Tuesday, March 15, 2016


Abraham Lincoln, the great President and believer in God, said; "How much there is in the Bible about dreams! 
There are, I think, some sixteen chapters in the New Testament and four or five in the New in which dreams are mentioned; and there are many other passages scattered throughout the book which refer to visions. 
  If we believe the Bible, we must accept the fact that, in the old days, God and His angels came to humans in their sleep and made themselves known in dreams." 1

  God and His Angels continue His healing work through dreams today.
Many followers of God followed His call to them received through dreamwork.
  In the times of the early Christian Church, early followers of The Way followed their dreams.
They did this in order to find out God's Will for them, and to understand how God was working in their lives.
  Dreamwork was commonly and openly practised.
As time wore on, however, the dream fell into disrepute and dreamwork became almost a thing of the past.

Discernment of dreams
Dreams are given to everyone. Dreams function as ongoing orientation. 
  They act as reminders of the universal call to journey towards personal wholeness, healing and ultimate holiness.
  From ancient times, peoples from every culture and spiritual belief have responded to dreams with respect and veneration. The ancients constantly endeavoured to find their true meaning.
  Dreams are thus common to all. What is not common, however, is knowledge of whether a dream is truly from God. 
  The answer to this puzzle is that discernment of dreams is the key.

Dreamwork Tradition
According to Luke in the Book of Acts, dreams and visions occurred often and at important moments in the life of the early Christian community.
  Dreams occur when the corporeal, the body, is asleep; and visions when the body is awake.
Peter's dream-vision at Joppa directly guided the transformation of the new Church's attitude towards non-Jews [known as Gentiles], and the Hebrew dietary laws.
  Paul's dream redirected his missionary travels from Asia to Europe.
  Early disciples - such as the deacon Stephen who lost his life in witness to Jesus Christ - reported dreams and visions.
  Dreams and visions were treated seriously and given much authority in the germinating church.

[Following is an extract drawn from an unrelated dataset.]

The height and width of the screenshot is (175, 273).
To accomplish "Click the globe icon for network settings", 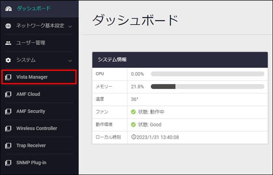I will (8, 26).
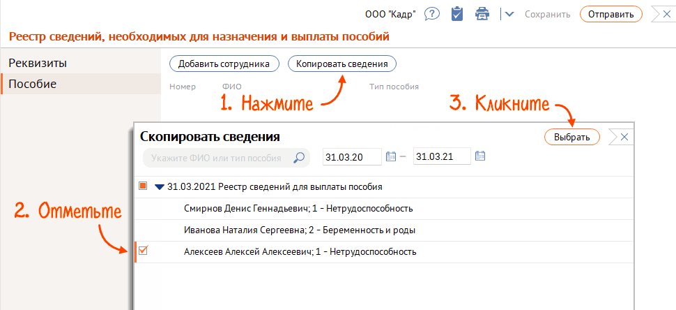Click the printer icon in header
Viewport: 676px width, 310px height.
482,14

  The conviction that God often speaks through dreams and visions are found in the writings of Justin Martyr, Irenaeus, Clement of Alexandria, Origen, Tertullian, Athanasius, Augustine, John Chrysostom, Anthony, Basil the Great, Gregory of Nazianzen, Gregory of Nyssa, Ambrose, Jerome, Gregory the Great, John Cassian and many others. 2

Synesius of Cyrene, a fifth century Bishop of Ptolemais, wrote, "Dreams, more than any other thing, entice us towards hope. And when our heart spontaneously presents hope to us, as happens in our sleeping state, then we have in the promise of our dreams a pledge from the divinity." 3
  Origen and other writers clearly recognized that dream images were not simple physical perceptions such as when we perceive animals, trees, people and other objects in ordinary working life.
  Dream images were instead images and symbols that revealed the nature of the spiritual world.
  Synesius emphasized that dream imagery was essentially personal, and that symbolic dream material is best understood by the dreamer in terms of his or her personal life. 4

    Dreams thus form a very personal experience. Repressed emotions or issues may burst forth through them, sometimes in embarrassing or surprising ways.
  The early writers were aware that we have dreams which we might not be able to publicly share, containing unusual and embarrassing activities.
  In dreams the dream ego may manifest unusual capacities which transcend usual bodily capacities.
Dreams may reveal inner working of personality that the rational mind is not in touch with.
  Dream images are thus a way of expressing inner and spiritual dynamics.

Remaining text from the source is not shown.